- Work to be completed -
Put the records starting with the line containing "You are a computer-use agent. Screen" and going on through the line containing "Looking at the screenshot, I should 658,217." into a Markdown table with the columns Row and Line, numbering each row and omitting blank lines.

— START Data extract —

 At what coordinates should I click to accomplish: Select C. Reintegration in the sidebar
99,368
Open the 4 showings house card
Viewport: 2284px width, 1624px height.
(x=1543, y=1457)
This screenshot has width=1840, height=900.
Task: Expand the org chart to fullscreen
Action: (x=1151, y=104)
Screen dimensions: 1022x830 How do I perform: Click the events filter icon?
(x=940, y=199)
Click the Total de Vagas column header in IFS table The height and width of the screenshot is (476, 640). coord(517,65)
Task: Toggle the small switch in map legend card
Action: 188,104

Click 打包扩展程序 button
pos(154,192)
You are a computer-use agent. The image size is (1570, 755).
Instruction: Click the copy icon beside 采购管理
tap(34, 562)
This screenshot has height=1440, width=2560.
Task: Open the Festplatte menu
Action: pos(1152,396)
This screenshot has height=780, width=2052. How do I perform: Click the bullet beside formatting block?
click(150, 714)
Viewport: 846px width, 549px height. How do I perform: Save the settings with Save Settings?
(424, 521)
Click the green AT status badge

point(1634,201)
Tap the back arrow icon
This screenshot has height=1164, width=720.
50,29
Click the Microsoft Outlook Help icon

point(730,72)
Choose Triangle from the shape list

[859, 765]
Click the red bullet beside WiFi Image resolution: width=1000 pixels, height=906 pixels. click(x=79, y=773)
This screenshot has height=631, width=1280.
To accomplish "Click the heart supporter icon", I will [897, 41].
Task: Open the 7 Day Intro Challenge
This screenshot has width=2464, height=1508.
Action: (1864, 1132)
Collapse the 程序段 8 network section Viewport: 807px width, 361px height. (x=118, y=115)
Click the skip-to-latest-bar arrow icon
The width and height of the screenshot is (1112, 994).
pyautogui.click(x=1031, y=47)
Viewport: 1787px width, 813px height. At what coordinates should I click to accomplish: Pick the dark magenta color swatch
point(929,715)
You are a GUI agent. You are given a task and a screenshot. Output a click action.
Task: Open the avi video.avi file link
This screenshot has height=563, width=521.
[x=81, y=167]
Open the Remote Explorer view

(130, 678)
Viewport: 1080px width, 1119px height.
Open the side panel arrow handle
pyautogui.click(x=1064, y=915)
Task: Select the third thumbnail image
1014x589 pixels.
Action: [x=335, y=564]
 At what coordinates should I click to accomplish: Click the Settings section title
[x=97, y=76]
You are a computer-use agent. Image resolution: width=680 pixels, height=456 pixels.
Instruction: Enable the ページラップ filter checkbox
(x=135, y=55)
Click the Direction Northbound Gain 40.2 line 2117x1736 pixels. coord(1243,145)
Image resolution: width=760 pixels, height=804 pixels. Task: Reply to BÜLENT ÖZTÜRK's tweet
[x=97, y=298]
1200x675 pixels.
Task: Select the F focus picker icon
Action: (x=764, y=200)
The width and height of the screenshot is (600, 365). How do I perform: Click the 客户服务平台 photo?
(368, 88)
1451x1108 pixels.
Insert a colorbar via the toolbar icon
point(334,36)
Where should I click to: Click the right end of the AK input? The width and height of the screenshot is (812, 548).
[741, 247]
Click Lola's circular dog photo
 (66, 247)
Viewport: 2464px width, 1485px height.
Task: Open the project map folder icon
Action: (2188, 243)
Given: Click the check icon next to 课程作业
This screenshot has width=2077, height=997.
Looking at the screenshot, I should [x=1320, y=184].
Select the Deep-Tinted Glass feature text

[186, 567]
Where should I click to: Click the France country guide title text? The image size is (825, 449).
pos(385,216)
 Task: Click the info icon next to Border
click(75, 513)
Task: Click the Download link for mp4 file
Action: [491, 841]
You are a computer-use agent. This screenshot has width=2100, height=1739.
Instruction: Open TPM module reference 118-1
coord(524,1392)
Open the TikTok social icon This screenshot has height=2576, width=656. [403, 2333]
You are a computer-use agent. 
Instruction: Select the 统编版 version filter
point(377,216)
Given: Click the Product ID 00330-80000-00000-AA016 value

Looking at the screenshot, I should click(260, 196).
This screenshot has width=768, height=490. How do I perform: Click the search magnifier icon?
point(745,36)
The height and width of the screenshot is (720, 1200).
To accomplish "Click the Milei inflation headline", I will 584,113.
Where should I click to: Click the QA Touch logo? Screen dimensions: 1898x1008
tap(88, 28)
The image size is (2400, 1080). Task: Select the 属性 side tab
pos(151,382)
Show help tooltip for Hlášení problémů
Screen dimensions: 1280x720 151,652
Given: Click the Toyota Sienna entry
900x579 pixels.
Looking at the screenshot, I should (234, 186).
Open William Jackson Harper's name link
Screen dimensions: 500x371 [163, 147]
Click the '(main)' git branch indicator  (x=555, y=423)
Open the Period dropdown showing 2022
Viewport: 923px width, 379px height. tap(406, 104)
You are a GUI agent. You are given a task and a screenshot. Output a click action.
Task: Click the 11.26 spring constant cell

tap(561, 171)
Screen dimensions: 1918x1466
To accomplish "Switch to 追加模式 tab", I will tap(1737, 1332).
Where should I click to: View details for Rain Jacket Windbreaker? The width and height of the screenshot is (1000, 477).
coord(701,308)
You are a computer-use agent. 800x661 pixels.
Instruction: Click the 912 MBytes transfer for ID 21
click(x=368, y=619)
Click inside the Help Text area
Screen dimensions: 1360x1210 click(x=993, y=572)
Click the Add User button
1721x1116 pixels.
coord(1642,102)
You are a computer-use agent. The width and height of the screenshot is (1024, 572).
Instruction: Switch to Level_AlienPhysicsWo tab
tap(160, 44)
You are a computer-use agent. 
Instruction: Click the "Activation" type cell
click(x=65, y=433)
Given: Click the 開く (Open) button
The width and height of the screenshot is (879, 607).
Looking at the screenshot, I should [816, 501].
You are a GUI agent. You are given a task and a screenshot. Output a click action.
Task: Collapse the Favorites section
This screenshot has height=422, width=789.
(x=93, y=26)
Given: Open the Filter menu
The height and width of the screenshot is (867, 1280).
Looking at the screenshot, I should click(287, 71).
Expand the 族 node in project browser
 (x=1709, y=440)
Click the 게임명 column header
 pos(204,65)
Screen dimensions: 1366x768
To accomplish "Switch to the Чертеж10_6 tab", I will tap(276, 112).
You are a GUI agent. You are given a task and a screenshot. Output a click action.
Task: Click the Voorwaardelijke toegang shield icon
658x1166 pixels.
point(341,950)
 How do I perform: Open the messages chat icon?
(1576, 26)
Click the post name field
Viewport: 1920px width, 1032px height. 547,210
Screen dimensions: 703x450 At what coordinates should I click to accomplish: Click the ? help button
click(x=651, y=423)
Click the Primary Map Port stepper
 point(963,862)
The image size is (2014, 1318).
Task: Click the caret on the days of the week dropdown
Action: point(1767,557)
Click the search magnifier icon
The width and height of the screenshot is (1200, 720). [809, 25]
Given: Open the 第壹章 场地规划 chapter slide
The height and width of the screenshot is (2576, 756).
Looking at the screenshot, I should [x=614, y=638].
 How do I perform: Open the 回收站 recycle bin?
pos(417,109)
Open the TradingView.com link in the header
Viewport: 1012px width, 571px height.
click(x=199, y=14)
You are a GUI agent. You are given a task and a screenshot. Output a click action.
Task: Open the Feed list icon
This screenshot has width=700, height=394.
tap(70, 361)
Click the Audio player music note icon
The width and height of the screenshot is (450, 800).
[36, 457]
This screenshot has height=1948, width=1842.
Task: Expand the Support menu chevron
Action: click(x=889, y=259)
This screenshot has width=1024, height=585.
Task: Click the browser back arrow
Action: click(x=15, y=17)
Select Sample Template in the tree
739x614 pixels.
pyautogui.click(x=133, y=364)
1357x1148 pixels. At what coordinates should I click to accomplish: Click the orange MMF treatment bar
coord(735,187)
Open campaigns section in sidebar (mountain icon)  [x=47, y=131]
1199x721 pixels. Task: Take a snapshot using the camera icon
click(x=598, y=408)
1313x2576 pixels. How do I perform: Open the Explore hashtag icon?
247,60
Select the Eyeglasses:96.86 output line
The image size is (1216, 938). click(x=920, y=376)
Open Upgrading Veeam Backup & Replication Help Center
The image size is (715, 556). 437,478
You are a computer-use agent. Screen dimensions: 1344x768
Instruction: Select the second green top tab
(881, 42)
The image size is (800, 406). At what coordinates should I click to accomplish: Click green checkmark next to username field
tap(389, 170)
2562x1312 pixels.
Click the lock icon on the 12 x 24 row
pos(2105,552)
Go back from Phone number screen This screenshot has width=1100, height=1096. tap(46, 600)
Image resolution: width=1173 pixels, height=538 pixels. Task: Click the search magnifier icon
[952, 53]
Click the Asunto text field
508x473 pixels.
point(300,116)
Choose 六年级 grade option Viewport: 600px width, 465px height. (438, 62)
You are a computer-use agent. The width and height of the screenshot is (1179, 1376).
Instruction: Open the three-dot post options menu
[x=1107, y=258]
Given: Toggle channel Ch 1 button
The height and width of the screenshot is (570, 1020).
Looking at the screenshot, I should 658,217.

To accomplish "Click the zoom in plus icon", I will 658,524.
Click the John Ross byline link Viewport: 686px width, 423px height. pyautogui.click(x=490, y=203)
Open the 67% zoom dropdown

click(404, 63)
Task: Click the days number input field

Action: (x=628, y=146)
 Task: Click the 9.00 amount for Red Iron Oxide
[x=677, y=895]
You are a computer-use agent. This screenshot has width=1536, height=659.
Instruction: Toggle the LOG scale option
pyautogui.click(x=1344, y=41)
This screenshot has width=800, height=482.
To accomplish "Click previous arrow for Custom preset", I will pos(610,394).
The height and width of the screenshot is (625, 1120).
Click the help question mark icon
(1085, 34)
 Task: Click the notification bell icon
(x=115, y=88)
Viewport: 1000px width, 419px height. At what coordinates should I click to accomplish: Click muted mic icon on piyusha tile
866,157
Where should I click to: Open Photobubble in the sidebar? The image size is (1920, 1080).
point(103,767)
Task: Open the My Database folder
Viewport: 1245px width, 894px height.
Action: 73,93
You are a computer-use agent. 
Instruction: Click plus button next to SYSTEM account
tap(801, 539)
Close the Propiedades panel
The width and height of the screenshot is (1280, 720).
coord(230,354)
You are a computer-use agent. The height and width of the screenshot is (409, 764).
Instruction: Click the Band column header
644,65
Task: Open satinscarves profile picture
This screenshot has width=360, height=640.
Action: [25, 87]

— END Data extract —

- Task answer -
| Row | Line |
|---|---|
| 1 | You are a computer-use agent. Screen dimensions: 1344x768 |
| 2 | Instruction: Select the second green top tab |
| 3 | (881, 42) |
| 4 | The image size is (800, 406). At what coordinates should I click to accomplish: Click green checkmark next to username field |
| 5 | tap(389, 170) |
| 6 | 2562x1312 pixels. |
| 7 | Click the lock icon on the 12 x 24 row |
| 8 | pos(2105,552) |
| 9 | Go back from Phone number screen This screenshot has width=1100, height=1096. tap(46, 600) |
| 10 | Image resolution: width=1173 pixels, height=538 pixels. Task: Click the search magnifier icon |
| 11 | [952, 53] |
| 12 | Click the Asunto text field |
| 13 | 508x473 pixels. |
| 14 | point(300,116) |
| 15 | Choose 六年级 grade option Viewport: 600px width, 465px height. (438, 62) |
| 16 | You are a computer-use agent. The width and height of the screenshot is (1179, 1376). |
| 17 | Instruction: Open the three-dot post options menu |
| 18 | [x=1107, y=258] |
| 19 | Given: Toggle channel Ch 1 button |
| 20 | The height and width of the screenshot is (570, 1020). |
| 21 | Looking at the screenshot, I should 658,217. |